Global investors reversed a week of withdrawals and put fresh money into equity funds in the seven days ending May 27, according to LSEG Lipper, as an upswing in AI-related technology stocks helped restore appetite for risk assets. Net purchases of global equity funds reached $457.57 million, a turnaround from a net outflow of $6.56 billion in the prior week.

MSCI's World Index climbed to a record 1,129.06 on Friday, driven in part by optimism around an extension of the U.S.-Iran ceasefire agreement, subject to final approvals. However, market participants remained selectively cautious, with negotiations between the two countries cited as a factor tempering broader buying.

Technology shares were especially favored following renewed demand signals for AI hardware. Nvidia's recent commentary highlighting strong interest in its AI chips helped focus investor attention on the technology sector.

Regional fund flows were uneven. U.S. equity funds drew net inflows of $1.97 billion, while European equity funds took in $678 million. Asian equity funds recorded net outflows totaling $3.92 billion.

By sector, investors concentrated on thematic and cyclical areas. Sector funds as a group saw net inflows of $5.14 billion, with technology funds accounting for $4.98 billion of that total and financials attracting $1.05 billion.

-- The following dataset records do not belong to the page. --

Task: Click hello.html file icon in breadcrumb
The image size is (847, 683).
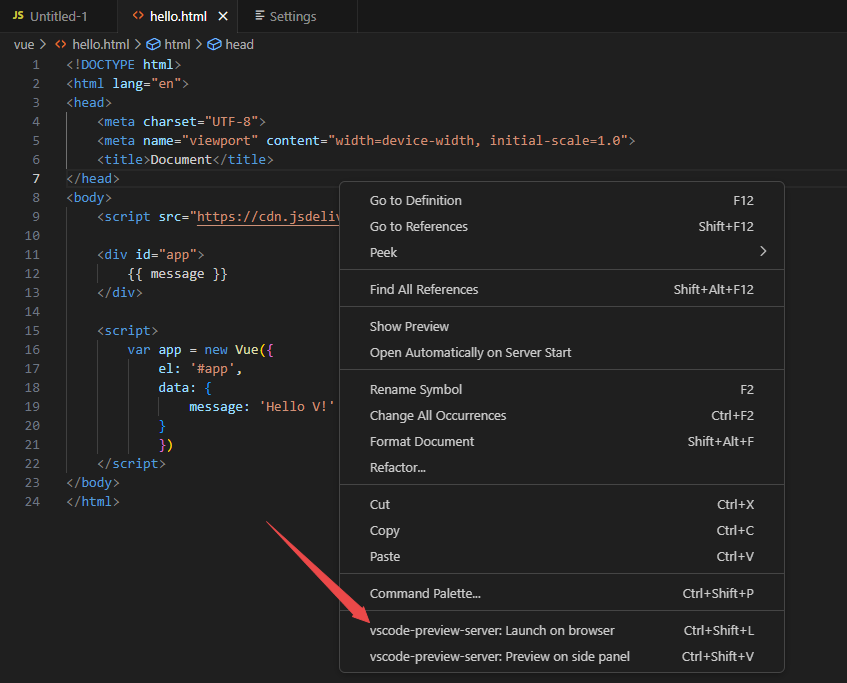Action: [60, 44]
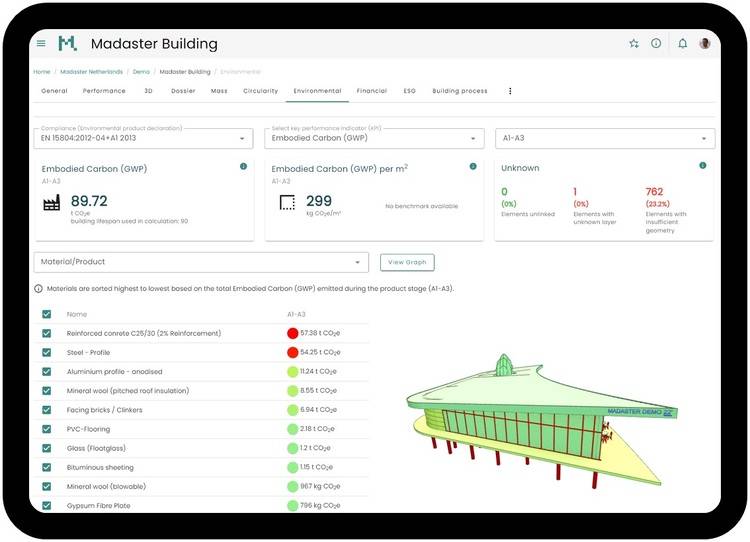The width and height of the screenshot is (750, 542).
Task: Open the user profile avatar
Action: tap(705, 44)
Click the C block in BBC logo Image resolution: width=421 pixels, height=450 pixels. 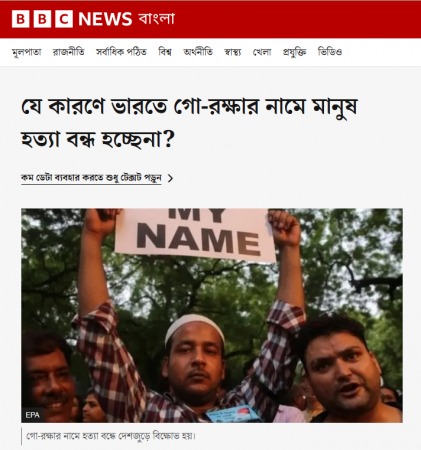(x=64, y=19)
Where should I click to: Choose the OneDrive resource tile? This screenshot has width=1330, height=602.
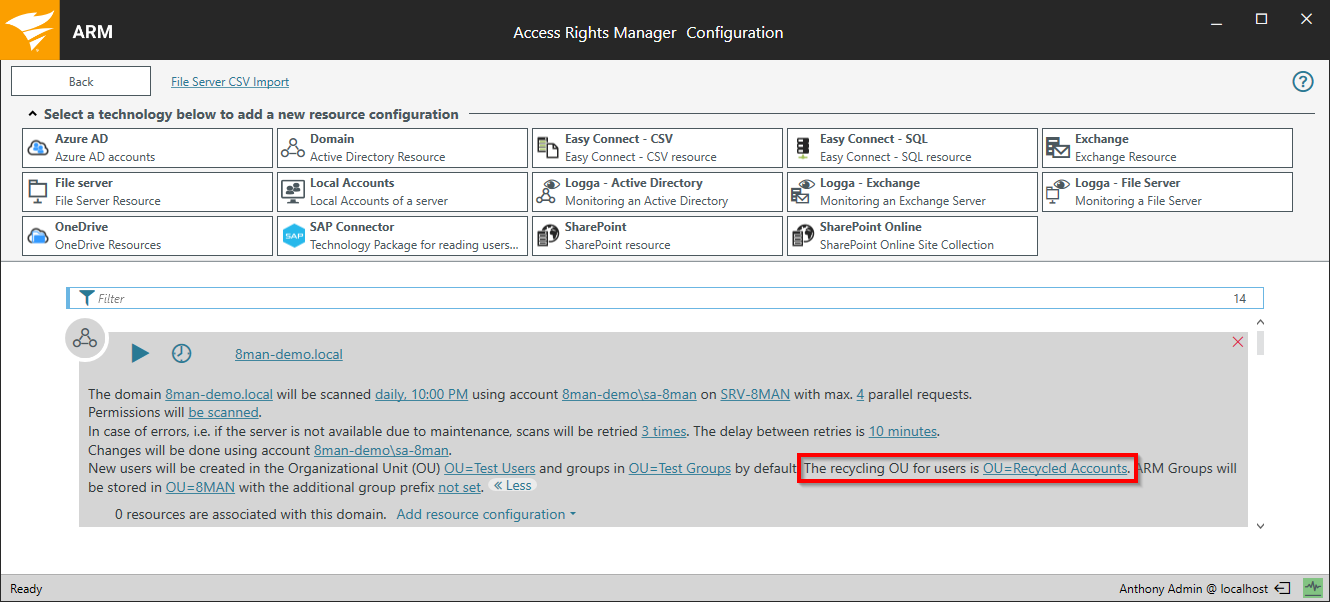pyautogui.click(x=147, y=236)
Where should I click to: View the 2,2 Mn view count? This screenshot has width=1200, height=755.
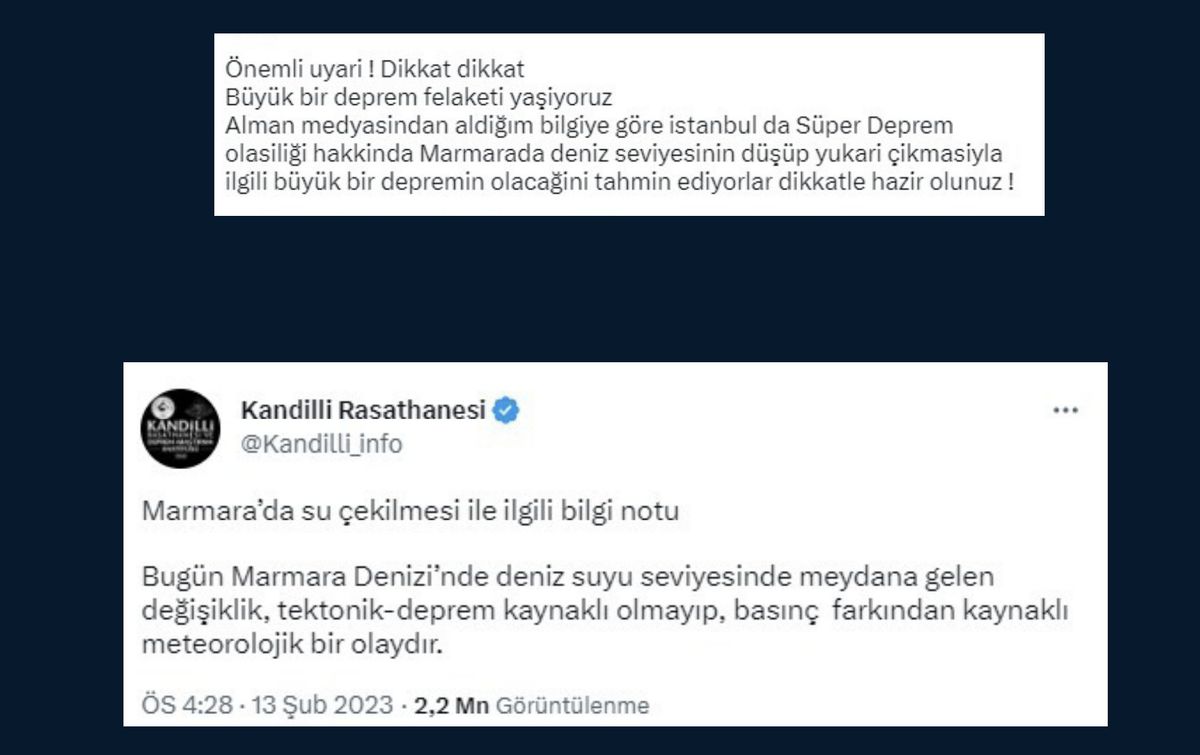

Fixed income continued to attract sizable demand. Global bond funds extended their positive run to an eighth consecutive week, taking in $18.15 billion overall. Within the bond complex, short-term bond funds led flows with a net $3.67 billion, euro-denominated bond funds drew $3.16 billion and corporate bond funds added $1.4 billion.

Money market funds, by contrast, experienced a reversal after a strong prior week, posting net outflows of $4.46 billion following net inflows of $18.12 billion the week before.

Precious metals funds, including those focused on gold, registered net outflows of $584 million, marking their fourth weekly decline in five weeks.

Emerging market funds displayed further divergence: equity funds in that category suffered net redemptions of $4.45 billion, extending a five-week streak of outflows, while emerging market bond funds attracted net inflows of $1.08 billion. The dataset covered 28,882 funds.


Data source note: All flow figures are reported by LSEG Lipper for the week ending May 27.

Risks

  • Investor caution tied to the U.S.-Iran ceasefire negotiations could limit further equity market gains - affects global equities and risk-sensitive sectors such as technology and financials.
  • Continued outflows from Asian and emerging market equities suggest regional vulnerability and potential pressure on EM asset prices - impacts emerging market equities and related funds.
  • Sustained withdrawals from precious metals and money market funds may indicate shifting liquidity preferences that could amplify volatility if risk sentiment changes - affects safe-haven and short-term cash instruments.